Sensors (Basel, Switzerland)
|September 13, 2025
Summary
Predicting user intention is key for exoskeleton control in industry. This review highlights current methods and recommends future research for better real-world exoskeleton applications.
Area of Science:
- Robotics and Human-Computer Interaction
- Biomechanics and Wearable Technology
Background:
- Intuitive control of upper-limb exoskeletons is crucial for industrial settings.
- Current intention prediction methods for exoskeletons lack clarity regarding real-world applicability.
Purpose of the Study:
- To systematically review intention prediction in active exoskeletons.
- To identify suitable cues, sensors, and models for industrial applications.
- To provide recommendations for robust and adaptable intention prediction strategies.
Main Methods:
- Systematic literature review following PRISMA guidelines.
- Analysis of 29 studies published between 2007 and 2024.
- Evaluation of sensor modalities (motion capture, electromyography) and prediction approaches (regression, classification).
Main Results:
- Most studies use motion capture and electromyography for prediction.

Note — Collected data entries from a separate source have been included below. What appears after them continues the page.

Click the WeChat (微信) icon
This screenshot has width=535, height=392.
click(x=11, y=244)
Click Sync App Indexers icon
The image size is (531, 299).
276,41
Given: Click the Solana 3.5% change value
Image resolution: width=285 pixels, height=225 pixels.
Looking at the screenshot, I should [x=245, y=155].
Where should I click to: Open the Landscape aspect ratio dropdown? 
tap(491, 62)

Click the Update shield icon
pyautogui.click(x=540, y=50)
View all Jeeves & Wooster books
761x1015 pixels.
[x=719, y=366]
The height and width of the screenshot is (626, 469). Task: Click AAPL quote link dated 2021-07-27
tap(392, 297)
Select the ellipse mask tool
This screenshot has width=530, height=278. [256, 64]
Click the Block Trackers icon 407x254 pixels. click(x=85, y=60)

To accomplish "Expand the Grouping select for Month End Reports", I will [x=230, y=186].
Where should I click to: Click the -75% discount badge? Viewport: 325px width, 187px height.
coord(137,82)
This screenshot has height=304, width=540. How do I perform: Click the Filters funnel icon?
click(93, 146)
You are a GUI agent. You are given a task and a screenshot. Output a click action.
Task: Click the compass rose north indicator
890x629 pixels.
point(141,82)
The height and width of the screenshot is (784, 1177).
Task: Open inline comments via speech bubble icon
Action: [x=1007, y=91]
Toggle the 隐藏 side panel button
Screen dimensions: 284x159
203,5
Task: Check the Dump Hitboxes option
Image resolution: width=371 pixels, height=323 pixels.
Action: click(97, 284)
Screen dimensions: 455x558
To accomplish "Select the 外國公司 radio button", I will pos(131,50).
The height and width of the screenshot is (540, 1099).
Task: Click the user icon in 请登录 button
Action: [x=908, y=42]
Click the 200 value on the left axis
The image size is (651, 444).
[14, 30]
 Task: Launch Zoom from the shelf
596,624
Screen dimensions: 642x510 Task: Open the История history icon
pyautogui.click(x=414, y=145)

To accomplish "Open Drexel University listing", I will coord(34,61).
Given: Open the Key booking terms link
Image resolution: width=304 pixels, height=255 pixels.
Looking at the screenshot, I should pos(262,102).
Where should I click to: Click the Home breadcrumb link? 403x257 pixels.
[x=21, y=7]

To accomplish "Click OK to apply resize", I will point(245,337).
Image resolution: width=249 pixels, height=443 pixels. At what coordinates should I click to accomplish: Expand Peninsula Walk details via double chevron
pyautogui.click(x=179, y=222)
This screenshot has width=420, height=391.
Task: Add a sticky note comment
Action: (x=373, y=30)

- Predictions range from 450 ms before to 660 ms after motion onset.
- Limited evaluation of usability and effectiveness in real-world conditions.
Conclusions:
- Recommendations for sensor selection and control strategies are proposed.
- Future research should focus on wearable sensors, cognitive cues, and advanced machine learning.
- Prioritizing real-world validation and diverse participant groups is essential for exoskeleton deployment.